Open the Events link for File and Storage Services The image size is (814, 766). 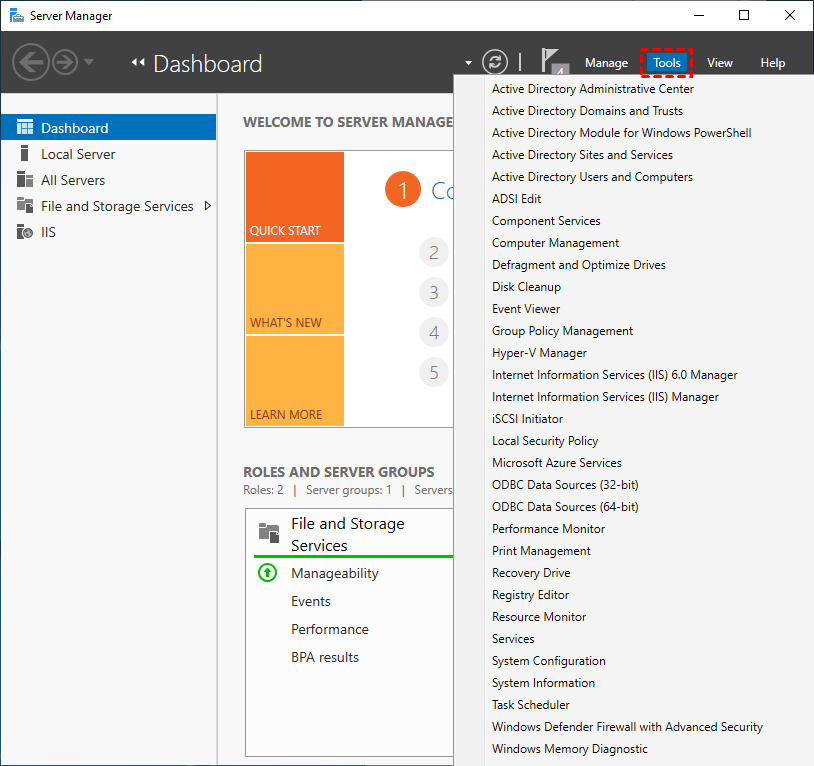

==

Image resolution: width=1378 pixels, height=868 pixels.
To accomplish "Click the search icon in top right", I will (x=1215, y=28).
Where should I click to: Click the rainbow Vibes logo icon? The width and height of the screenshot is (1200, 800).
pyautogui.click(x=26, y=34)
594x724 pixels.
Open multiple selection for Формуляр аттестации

==

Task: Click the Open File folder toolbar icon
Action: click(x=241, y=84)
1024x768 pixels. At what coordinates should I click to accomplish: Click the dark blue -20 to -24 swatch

- WORK ORDER:
Wherever the string "accomplish" appears in the entries above, list that line.

- TASK SOLUTION:
To accomplish "Click the search icon in top right", I will (x=1215, y=28).
1024x768 pixels. At what coordinates should I click to accomplish: Click the dark blue -20 to -24 swatch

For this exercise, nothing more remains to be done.